↓↓↓
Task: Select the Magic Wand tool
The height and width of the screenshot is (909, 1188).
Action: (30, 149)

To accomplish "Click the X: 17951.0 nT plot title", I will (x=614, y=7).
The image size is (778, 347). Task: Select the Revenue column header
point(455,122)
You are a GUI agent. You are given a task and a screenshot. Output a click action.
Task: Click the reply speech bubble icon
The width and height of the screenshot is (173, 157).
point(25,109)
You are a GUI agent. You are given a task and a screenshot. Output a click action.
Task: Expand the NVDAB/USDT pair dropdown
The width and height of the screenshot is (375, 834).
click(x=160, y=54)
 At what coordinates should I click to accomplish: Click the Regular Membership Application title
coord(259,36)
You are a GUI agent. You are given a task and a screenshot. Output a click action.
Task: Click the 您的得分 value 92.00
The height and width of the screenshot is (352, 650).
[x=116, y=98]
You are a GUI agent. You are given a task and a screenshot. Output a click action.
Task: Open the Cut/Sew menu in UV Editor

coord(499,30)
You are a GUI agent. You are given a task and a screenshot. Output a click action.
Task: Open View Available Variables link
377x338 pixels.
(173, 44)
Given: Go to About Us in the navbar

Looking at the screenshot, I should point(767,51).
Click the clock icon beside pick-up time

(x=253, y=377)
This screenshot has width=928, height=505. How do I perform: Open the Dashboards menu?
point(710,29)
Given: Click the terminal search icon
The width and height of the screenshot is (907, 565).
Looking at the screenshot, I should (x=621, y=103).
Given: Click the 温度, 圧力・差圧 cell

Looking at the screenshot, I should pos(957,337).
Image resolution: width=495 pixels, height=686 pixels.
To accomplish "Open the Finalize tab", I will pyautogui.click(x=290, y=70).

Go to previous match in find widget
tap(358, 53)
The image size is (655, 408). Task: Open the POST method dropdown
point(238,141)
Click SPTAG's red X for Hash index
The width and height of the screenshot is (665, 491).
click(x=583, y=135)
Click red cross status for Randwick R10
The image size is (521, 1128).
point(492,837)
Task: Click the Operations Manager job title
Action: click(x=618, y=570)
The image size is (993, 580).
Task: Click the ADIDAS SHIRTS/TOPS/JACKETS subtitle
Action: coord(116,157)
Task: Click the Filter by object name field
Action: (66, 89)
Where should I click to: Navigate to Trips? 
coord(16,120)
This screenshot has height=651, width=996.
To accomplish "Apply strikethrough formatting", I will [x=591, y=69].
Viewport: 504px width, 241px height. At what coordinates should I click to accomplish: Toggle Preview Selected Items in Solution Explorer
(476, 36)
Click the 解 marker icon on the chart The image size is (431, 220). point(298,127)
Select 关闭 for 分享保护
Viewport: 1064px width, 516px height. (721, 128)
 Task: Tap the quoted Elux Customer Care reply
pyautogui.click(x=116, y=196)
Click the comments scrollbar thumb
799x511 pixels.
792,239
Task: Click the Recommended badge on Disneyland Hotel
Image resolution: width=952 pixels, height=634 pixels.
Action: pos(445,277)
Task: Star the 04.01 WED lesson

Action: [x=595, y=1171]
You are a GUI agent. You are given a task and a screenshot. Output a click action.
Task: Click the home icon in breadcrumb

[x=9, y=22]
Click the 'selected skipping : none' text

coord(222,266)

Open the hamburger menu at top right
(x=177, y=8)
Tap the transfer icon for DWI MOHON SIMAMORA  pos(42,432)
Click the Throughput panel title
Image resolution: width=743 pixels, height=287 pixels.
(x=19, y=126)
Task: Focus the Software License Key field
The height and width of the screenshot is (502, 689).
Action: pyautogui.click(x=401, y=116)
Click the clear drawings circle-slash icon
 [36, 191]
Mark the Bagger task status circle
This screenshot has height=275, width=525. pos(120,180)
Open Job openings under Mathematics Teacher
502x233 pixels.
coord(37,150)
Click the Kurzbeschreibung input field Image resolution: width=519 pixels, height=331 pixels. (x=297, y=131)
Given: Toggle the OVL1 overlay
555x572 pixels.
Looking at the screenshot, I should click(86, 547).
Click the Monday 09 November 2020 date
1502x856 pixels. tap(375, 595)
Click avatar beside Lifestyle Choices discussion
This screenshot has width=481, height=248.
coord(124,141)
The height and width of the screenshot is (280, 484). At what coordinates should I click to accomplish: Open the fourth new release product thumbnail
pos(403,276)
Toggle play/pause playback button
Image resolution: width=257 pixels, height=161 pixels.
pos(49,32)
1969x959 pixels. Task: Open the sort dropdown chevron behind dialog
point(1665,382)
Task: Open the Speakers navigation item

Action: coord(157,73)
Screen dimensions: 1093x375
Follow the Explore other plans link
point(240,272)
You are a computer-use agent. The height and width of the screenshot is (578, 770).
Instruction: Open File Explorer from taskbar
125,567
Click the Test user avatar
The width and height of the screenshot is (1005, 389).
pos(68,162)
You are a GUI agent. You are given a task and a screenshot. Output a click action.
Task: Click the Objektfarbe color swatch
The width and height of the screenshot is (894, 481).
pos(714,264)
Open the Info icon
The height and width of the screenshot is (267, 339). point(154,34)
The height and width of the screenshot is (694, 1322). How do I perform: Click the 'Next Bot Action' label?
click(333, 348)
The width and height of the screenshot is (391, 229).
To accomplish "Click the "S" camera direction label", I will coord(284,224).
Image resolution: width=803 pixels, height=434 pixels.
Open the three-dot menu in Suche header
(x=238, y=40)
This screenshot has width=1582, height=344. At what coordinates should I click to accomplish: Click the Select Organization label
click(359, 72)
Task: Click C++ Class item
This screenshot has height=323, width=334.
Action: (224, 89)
↑↑↑
From the records above, copy every line that holds the word "will".

# Result of this exercise
To accomplish "Click the X: 17951.0 nT plot title", I will (x=614, y=7).
To accomplish "Open the Finalize tab", I will pyautogui.click(x=290, y=70).
To accomplish "Apply strikethrough formatting", I will [x=591, y=69].
To accomplish "Click the "S" camera direction label", I will coord(284,224).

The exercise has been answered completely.